The survivor: how much longer can Boris Johnson keep going?

Will he survive?

23 April 2022

9:00 AM

23 April 2022

9:00 AM

On Tuesday night, after apologising again to the House of Commons for breaking lockdown rules, Boris Johnson addressed a private meeting of Tory MPs. He had a message for his critics: ‘This is the beginning of the end.’ ‘For a minute, I thought he was talking about himself,’ says one MP. In fact, the Prime Minister was referring to his belief that the biggest political scandal of his premiership is reaching its finale – one in which he comes out on top.

Some of the MPs in attendance struggled to see much to be optimistic about. Johnson subjected the country to draconian lockdown rules which the police have found he did not observe, making him the first prime minister in history to admit to breaking the law while in office. He had promised the House of Commons that he had not broken any rules, so now the opposition parties are plotting ways to maximise pain for the Tories over whether he knowingly misled the house: a resigning offence. Labour enjoys a consistent poll lead – and is even ahead as the party of low taxation. One forecast projects a loss of 800 Conservative council seats in next month’s local elections.

And yet, despite all this, things are not as bad for Johnson as they were three months ago, when MPs were on the brink of reaching 54 letters of no confidence and triggering a vote on his leadership. In recent weeks, more MPs have retracted their calls for him to go – including the Scottish Conservative leader Douglas Ross. ‘I think Boris has got away with it,’ says a former minister. ‘The most likely scenario now is that he leads us into the next election. But what happens then, no one knows.’

The Tories are about seven points behind in the polls, but David Cameron and John Major would have killed for such a narrow gap at the same time in their premierships. Even a loss of 800 council seats would be mild compared to the 1,300 seats lost under Theresa May in May 2019. ‘Expectations are drilled so far into the dirt, people won’t be surprised if we get hammered,’ says one senior government figure.

‘If this is the Prime Minister at his lowest, think how it will be once we have moved past this,’ argues one Johnson loyalist. The Prime Minister’s supporters are confident they can turn the current situation around, even if a recent poll found that the word most associated with Johnson was ‘liar’. He has a new inner circle: chief of staff Steve Barclay, head of policy Andrew Griffith, deputy chief of staff David Canzini (an ally of Lynton Crosby), comms chief Guto Harri, permanent secretary Samantha Jones (a former volunteer with the Israeli army), and Samantha Cohen, previously a royal aide. They are focused on repairing ties with the parliamentary party and making the No. 10 operation less managerial.

Their aim is to stop backbench rebellions over policies that are designed to please the right of the party. The plan to process refugees in Rwanda has caused uproar among One Nation Tories, but polls show that it’s popular with the public. The government is also battling the civil service, in the form of a crackdown on Whitehall’s work-from-home culture (which James Heale writes about), and plans to privatise Channel 4, which is seen by some as the Tories taking revenge for too much left-wing analysis.
· · · · · · ·
(Written exercise 1) Repeat the passage of the article on Boris Johnson word for word, starting with "On Tuesday night, after" and going on through "out on top.".

[Records]
· · · · · · ·
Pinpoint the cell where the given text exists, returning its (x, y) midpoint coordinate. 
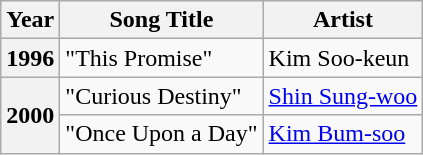
Kim Soo-keun (343, 58)
"Once Upon a Day" (162, 134)
1996 (30, 58)
"Curious Destiny" (162, 96)
Shin Sung-woo (343, 96)
Song Title (162, 20)
Artist (343, 20)
Kim Bum-soo (343, 134)
Year (30, 20)
2000 (30, 115)
"This Promise" (162, 58)
Detect which cell encompasses the target text, then output its [x, y] center coordinate. 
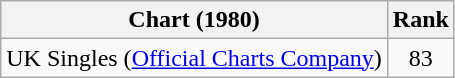
Chart (1980) [194, 20]
UK Singles (Official Charts Company) [194, 58]
Rank [420, 20]
83 [420, 58]
For the text-containing cell, return its midpoint in (x, y) coordinate format. 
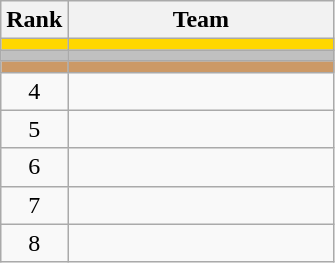
6 (34, 167)
Rank (34, 20)
Team (201, 20)
8 (34, 243)
7 (34, 205)
4 (34, 91)
5 (34, 129)
Search for the cell housing the specified text and yield its [x, y] center coordinate. 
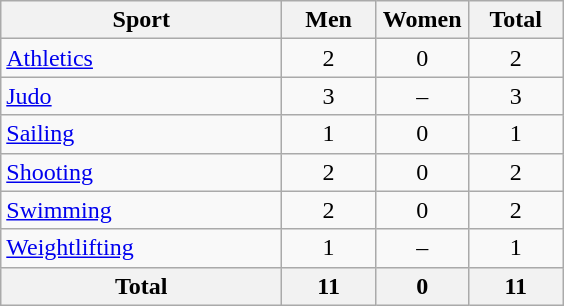
Athletics [142, 58]
Men [329, 20]
Weightlifting [142, 248]
Sailing [142, 134]
Shooting [142, 172]
Swimming [142, 210]
Judo [142, 96]
Women [422, 20]
Sport [142, 20]
Find where the given text appears and provide that cell's center as [x, y] coordinate. 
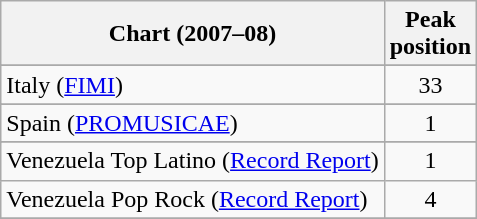
Venezuela Pop Rock (Record Report) [192, 199]
Italy (FIMI) [192, 85]
4 [430, 199]
Venezuela Top Latino (Record Report) [192, 161]
Spain (PROMUSICAE) [192, 123]
33 [430, 85]
Chart (2007–08) [192, 34]
Peakposition [430, 34]
Pinpoint the cell where the given text exists, returning its [x, y] midpoint coordinate. 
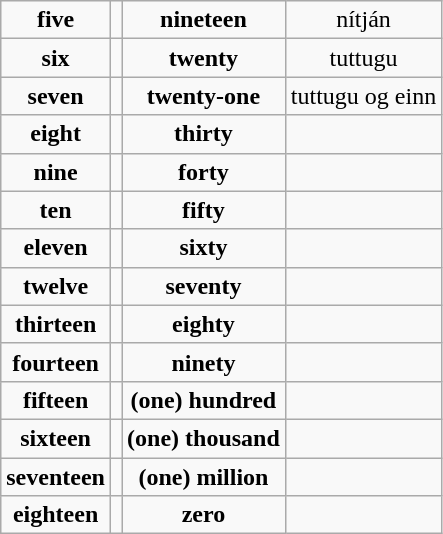
seventy [204, 286]
forty [204, 172]
eight [56, 134]
(one) thousand [204, 438]
zero [204, 515]
(one) million [204, 477]
twenty-one [204, 96]
fourteen [56, 362]
ninety [204, 362]
nineteen [204, 20]
eighty [204, 324]
thirty [204, 134]
six [56, 58]
ten [56, 210]
(one) hundred [204, 400]
nine [56, 172]
thirteen [56, 324]
tuttugu og einn [363, 96]
fifteen [56, 400]
eleven [56, 248]
tuttugu [363, 58]
sixteen [56, 438]
nítján [363, 20]
eighteen [56, 515]
fifty [204, 210]
twenty [204, 58]
five [56, 20]
seventeen [56, 477]
sixty [204, 248]
twelve [56, 286]
seven [56, 96]
Pinpoint the cell where the given text exists, returning its (X, Y) midpoint coordinate. 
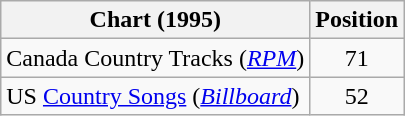
Position (357, 20)
71 (357, 58)
52 (357, 96)
Chart (1995) (156, 20)
US Country Songs (Billboard) (156, 96)
Canada Country Tracks (RPM) (156, 58)
For the text-containing cell, return its midpoint in (X, Y) coordinate format. 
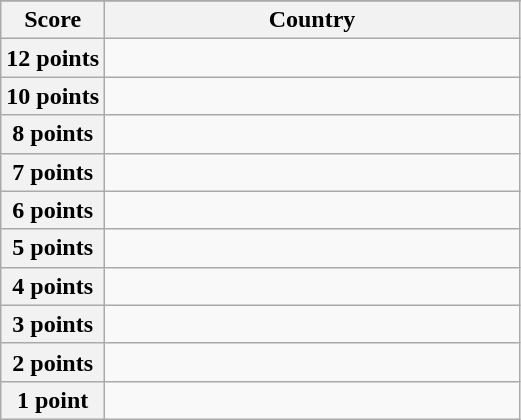
2 points (53, 362)
7 points (53, 172)
Country (312, 20)
3 points (53, 324)
12 points (53, 58)
6 points (53, 210)
Score (53, 20)
1 point (53, 400)
10 points (53, 96)
4 points (53, 286)
8 points (53, 134)
5 points (53, 248)
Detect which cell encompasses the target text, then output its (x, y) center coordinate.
· · · · · · ·
(Written exercise 2) Reproduce the lines of the records word for word, starting with the line with "seventy [204, 286]" and going on through the line with "fifty [204, 210]".

(Expected answer 1)
On Tuesday night, after apologising again to the House of Commons for breaking lockdown rules, Boris Johnson addressed a private meeting of Tory MPs. He had a message for his critics: ‘This is the beginning of the end.’ ‘For a minute, I thought he was talking about himself,’ says one MP. In fact, the Prime Minister was referring to his belief that the biggest political scandal of his premiership is reaching its finale – one in which he comes out on top.

(Expected answer 2)
seventy [204, 286]
forty [204, 172]
eight [56, 134]
(one) thousand [204, 438]
zero [204, 515]
(one) million [204, 477]
twenty-one [204, 96]
fourteen [56, 362]
ninety [204, 362]
nineteen [204, 20]
eighty [204, 324]
thirty [204, 134]
six [56, 58]
ten [56, 210]
(one) hundred [204, 400]
nine [56, 172]
thirteen [56, 324]
tuttugu og einn [363, 96]
fifteen [56, 400]
eleven [56, 248]
tuttugu [363, 58]
sixteen [56, 438]
nítján [363, 20]
eighteen [56, 515]
fifty [204, 210]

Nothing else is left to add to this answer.